Making Big Brain AI Smarter, Not Harder

Bigger isn't always better when it comes to training AI models.

Turns out cramming billions of parameters sometimes makes them dumber, not smarter!

Let's chat about why sweat and study trump simple scale for language AIs.

Lately AI models are packing insane numbers of parameters - like billions of "brain cells."

Gopher has 280 billion!

Megatron is even bigger at 530 billion!

But are massive models overkill?

Turns out, smaller brains trained rigorously on more data do better on language tasks.

Should we send these hulking AIs back to school?

Remember that student who crams the night before an exam vs the one who studies consistently?

More data over time trumps brute force cramming.

DeepMind tested this.

Their smaller 70 billion parameter model Chinchilla, trained on way more data, smoked those brainy behemoths on language tasks!
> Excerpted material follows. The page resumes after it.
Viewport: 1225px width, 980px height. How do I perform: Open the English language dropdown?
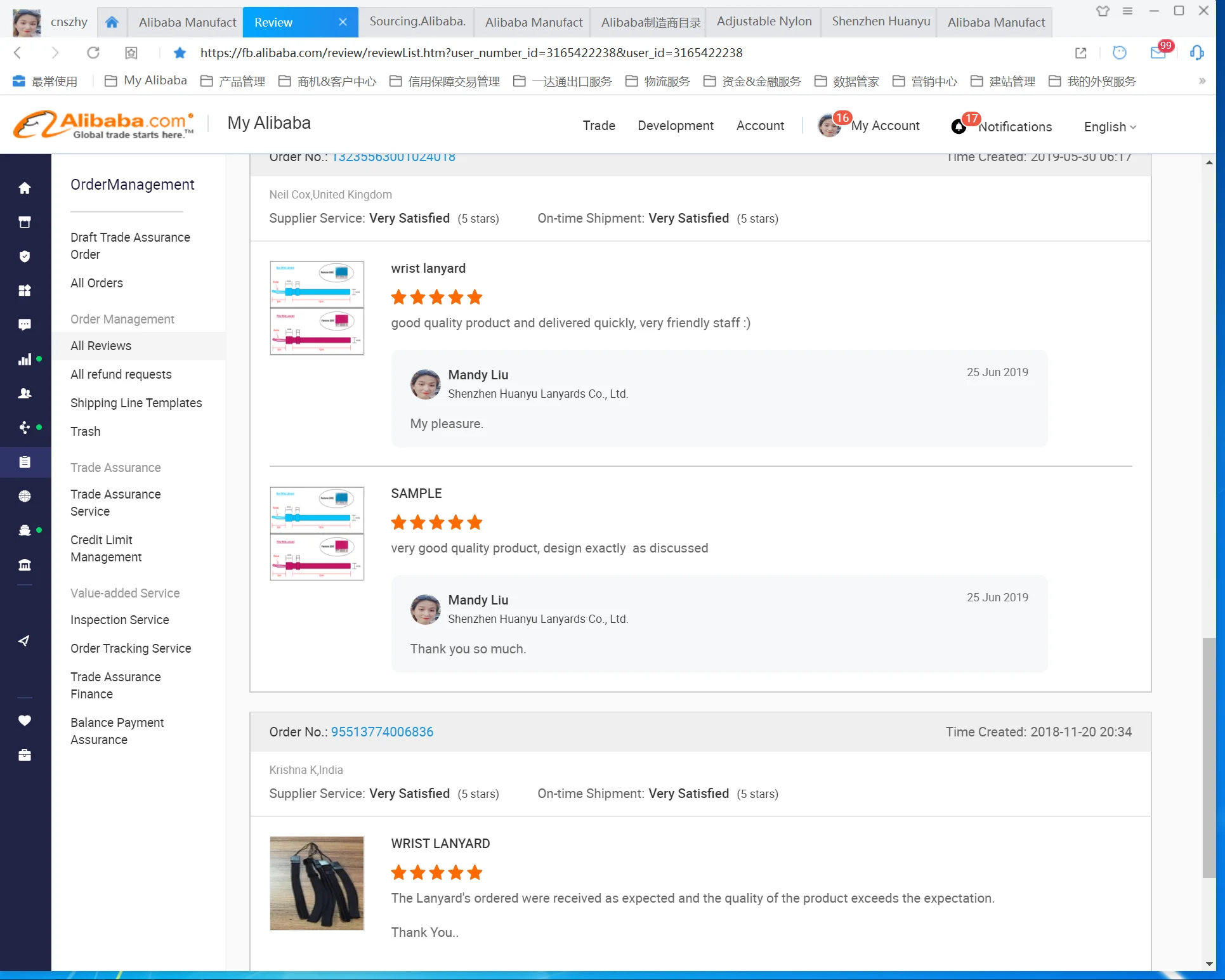(x=1110, y=127)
So maybe huge models compensate for lack of learning.

With more study time, a "medium" brain could do just as well or better.

DeepMind's research suggests smaller, diligently trained models are more efficient at language understanding than massive parameter AIs.

Their 540 billion parameter model PaLM did top Chinchilla in some areas - but mainly by throwing more resources at it.

In the future, a tortoise-like model trained slowly but thoroughly may outpace these hares who rely more on raw size.

Sweat and Steady Beats Sheer Scale.

At the end of the day, training still trumps size for advanced language tasks.

As AI progresses, striking the right balance of parameters vs data will be key.

Rather than just building the biggest brain possible, we need to ensure AI also gets the education it needs to reach its full potential.